Diwali tailwinds: Why post-festive spending will determine true economic health
A girl performs on a mallakhamb pole as fireworks light up the sky during the festival of lights Diwali in Mumbai, India, on Oct. 20, 2025 | AP
So far, so good. The Modi government’s gamble of going in for tax cuts just before the festive season kicked off has been a gamble that has paid off spectacularly.
Now comes the harder part.
Will consumer splurging taper off now that Diwali is over, or will it continue in the coming weeks and months, providing adequate tailwind to consumption and thereby giving a fillip to economic growth?

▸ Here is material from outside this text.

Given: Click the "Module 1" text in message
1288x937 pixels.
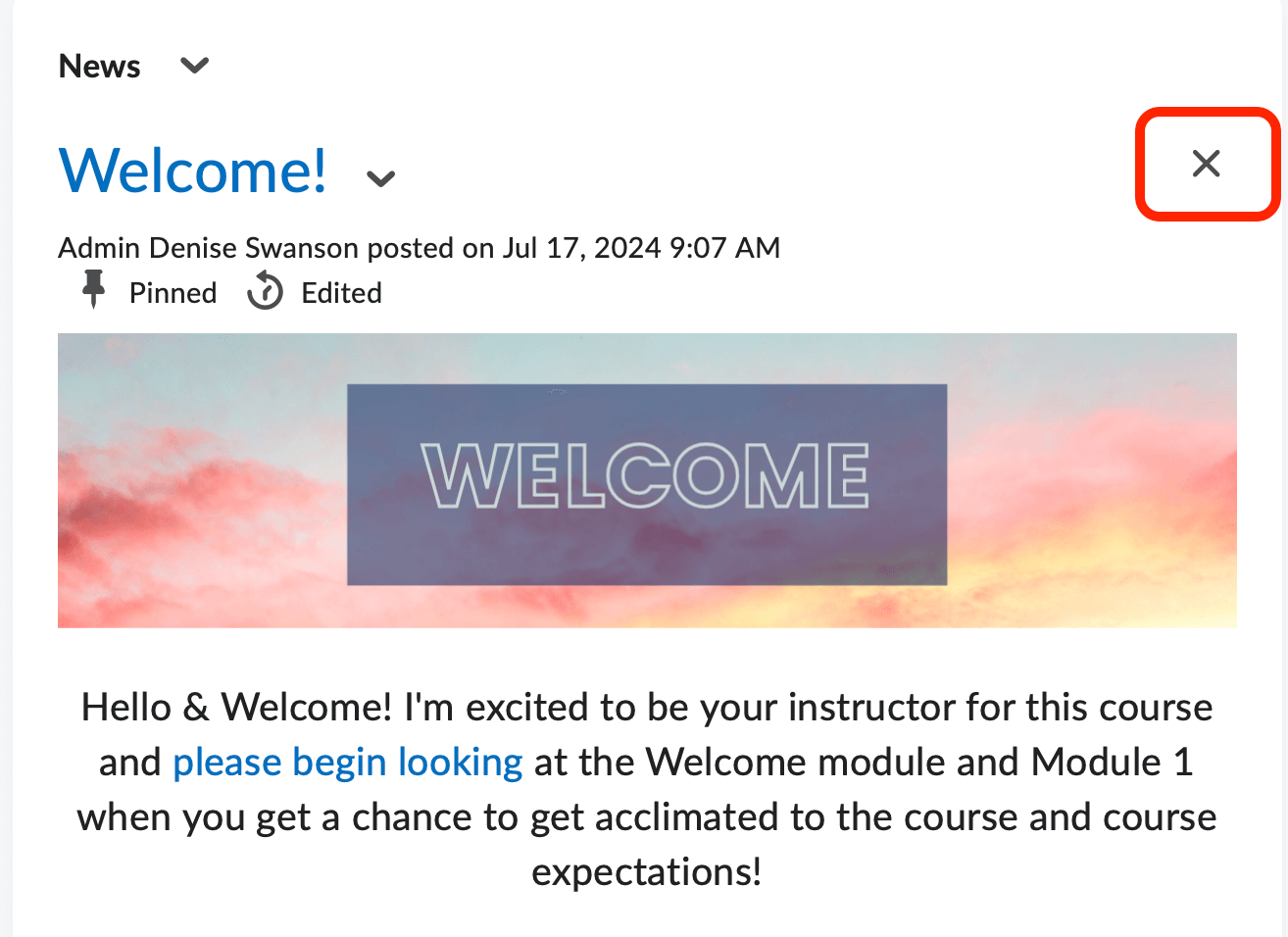Looking at the screenshot, I should click(x=1112, y=762).
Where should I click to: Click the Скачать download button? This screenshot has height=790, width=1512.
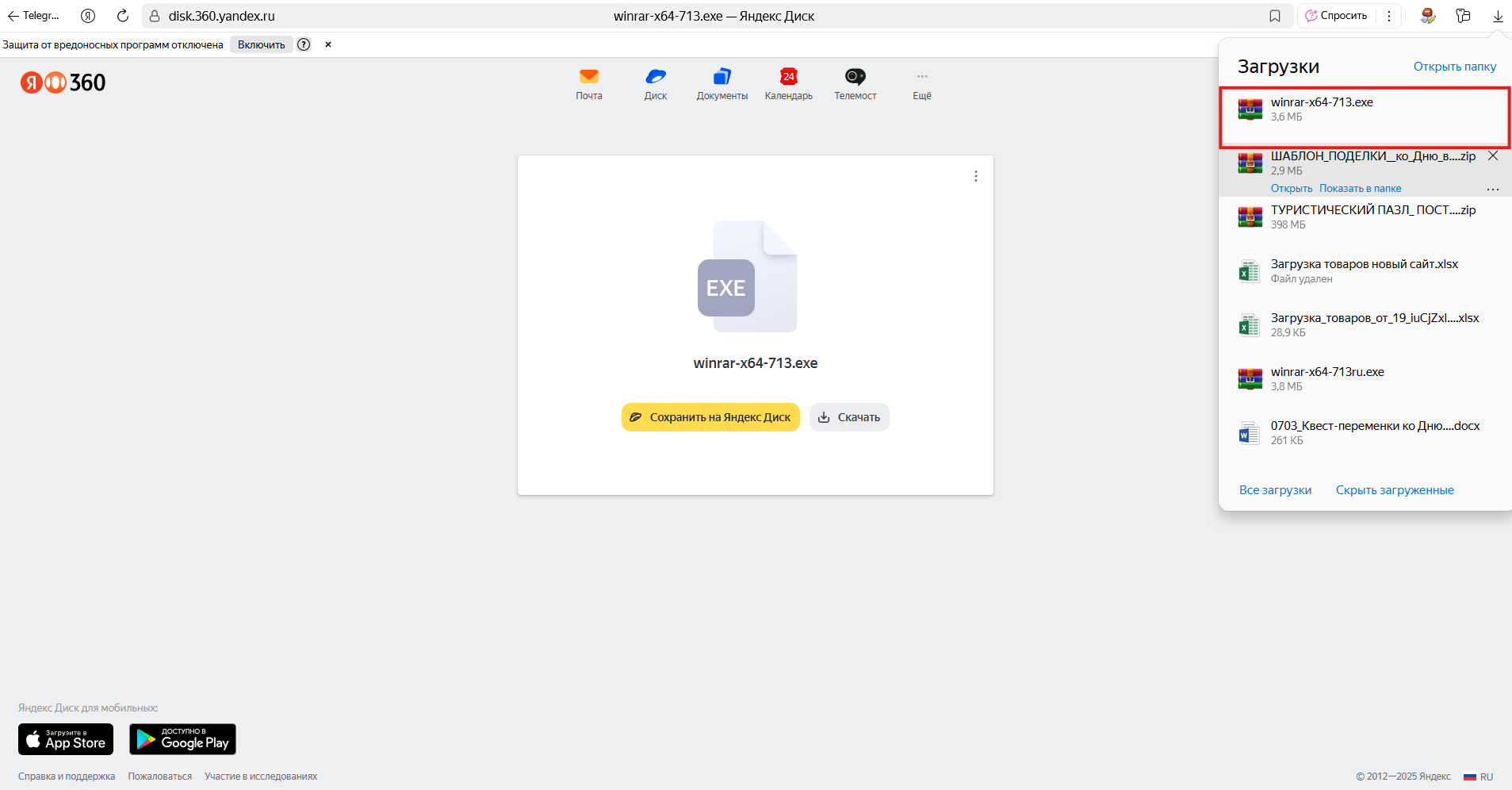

This is crucial, since the larger game plan of the government hinges a lot on this: helping economic activity stay buoyant in the face of any possible geo-strategic uncertainty (read: Trump’s tariff if India doesn’t reach a trade deal soon, and China tightening export controls), as well as perhaps an even bigger objective: make Indian businesses, who have been playing hard-to-get complaining of lack of demand, to venture out and invest in capacity addition, now that the demand is going up.
While GST reforms were long overdue, what brought matters to a head were the chaotic turn global trade and relations took after Donald Trump’s ascension to the US Presidency at the beginning of this year. Trump’s tariff tirades soon put India in a corner, with multiple rounds of trade talks failing to thaw the ice between both countries’ positions.
Trump trouble
That Trump would be a tough cookie was acknowledged just a few days into his presidency, when India’s union budget was unveiled on February 1, seemingly kowtowing to some of his demands. Finance Minister Nirmala Sitharaman also shrewdly unveiled a revision in tax slabs, more than doubling the tax-free exemption to Rs 12 lakh.

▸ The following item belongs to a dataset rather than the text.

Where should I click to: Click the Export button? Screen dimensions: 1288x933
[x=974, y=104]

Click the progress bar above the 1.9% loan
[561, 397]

That, followed by the simplification of GST rates in September, was aimed at spurring the mass market consumer demand, which had never really recovered from the mortal whammy it got from the Covid Lockdowns. The K-shaped trajectory of the economy since then meant that premium products flew off the shelves as the upper classes came into more wealth; however, when it came to the rural economy, and even more significantly, the urban middle and lower classes, recovery still remained a mirage.
While good monsoons in the last couple of years seemed to signal a revival in rural fortunes, the same was yet to reflect in urban spending – and this is crucial since estimates put 60 per cent of the Indian economy being urban consumption.
Tax cuts and double dhamaka
With global certainties rolling and thundering on the horizon, the Modi government brought out its brahmastra of sorts: tax cuts, and that too, at the advent of the festive season, pushing the consumer to loosen his purse strings at the double dhamaka of lower prices, coupled with additional festive discounts and offers.
While a tapering will be inevitable, you can’t expect urban Indians to shop like Diwali-eve all the time; everything will hinge on how much the spending spree will continue in the coming weeks and months. Until New Year’s, the combo of good weather and a spate of smaller festivals should be able to keep the tills ringing.
And as evinced by the sales notched up by car companies like Maruti whose entry-level cars also flew off the ...er... shelves, a phenomenon not seen during the premiumisation trend of the Post-Covid years, the government expects this will hopefully lead to capacity additions by mass market businesses, thereby returning to a ‘volume-led’ economic growth rather than the ‘value led’ growth seen in the last few years. Reviving the mass market is important because that is where more jobs, investment, and eventually a larger economic growth, can be achieved.